By Mark Morellini
Patricia Ward Kelly, the wife of the late Gene Kelly, brings her Gene Kelly: The Legacy show to Sydney and readers have the opportunity to read the complete interview in which Patricia speaks about the show and candidly shares some aspects of her life with the iconic silver screen legend.
1). WHAT CAN AUDIENCES EXPECT FROM YOUR REMARKABLE SHOW??
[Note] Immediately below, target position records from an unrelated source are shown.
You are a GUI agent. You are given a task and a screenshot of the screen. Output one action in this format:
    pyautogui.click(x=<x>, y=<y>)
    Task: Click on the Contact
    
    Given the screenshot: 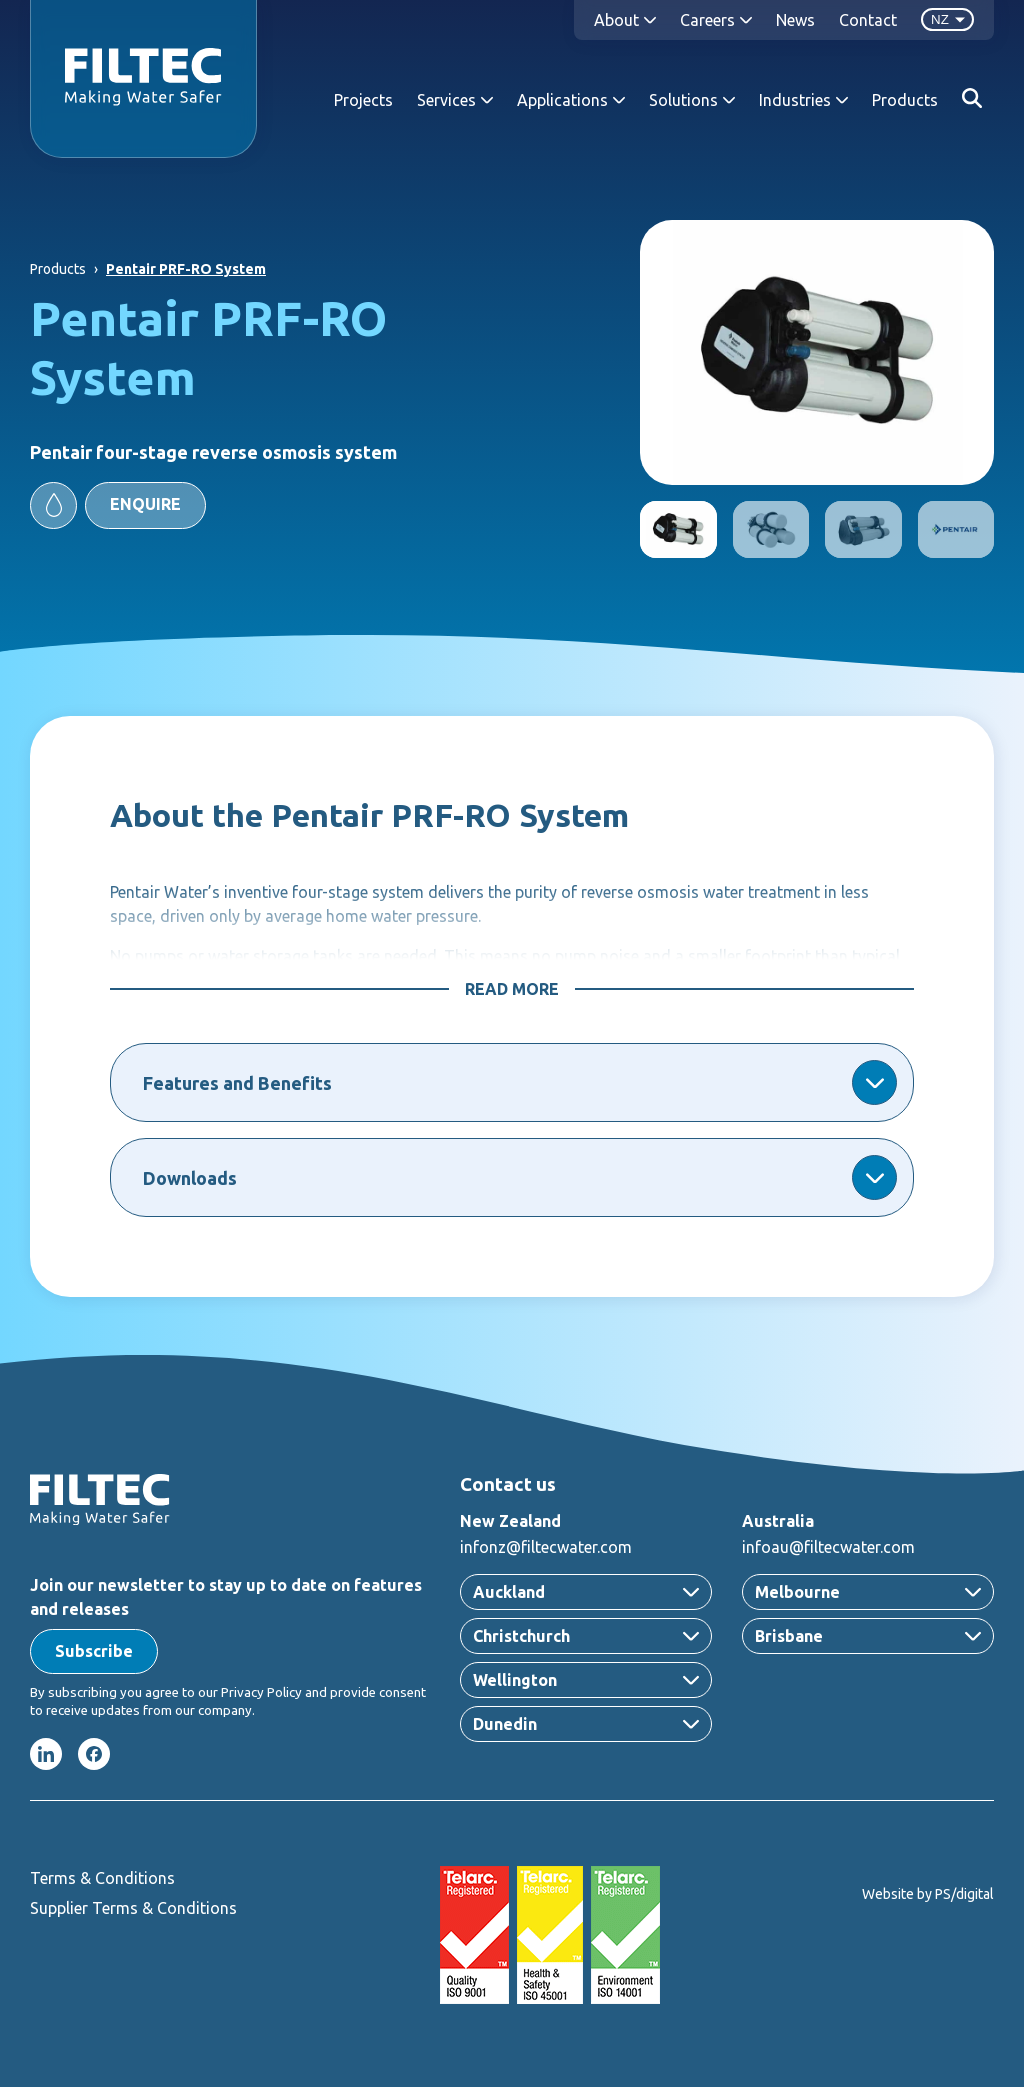 What is the action you would take?
    pyautogui.click(x=868, y=20)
It is interesting that you ask this since people generally do not know what to expect. Most husbands and wives don’t record their spouses every day, so what I present is a very intimate portrait of Gene as a man and as a creative artist. There is no model for my show, so I often say that I take people on a little journey into Gene’s heart and mind, using the stories he shared with me along with brilliant film clips on a big screen. Gene wanted to be known more for being behind the camera as a director and choreographer, so I share these dimensions of his work. He also sang to me at night as a way of revealing very personal parts of his life and I share some of these songs. Gene was a multi-faceted person—a real Renaissance man—and I want audiences to come away with an understanding of these many dimensions. I greet people after the show and one comment I hear quite often is, “I loved him before, but I love him even more now.”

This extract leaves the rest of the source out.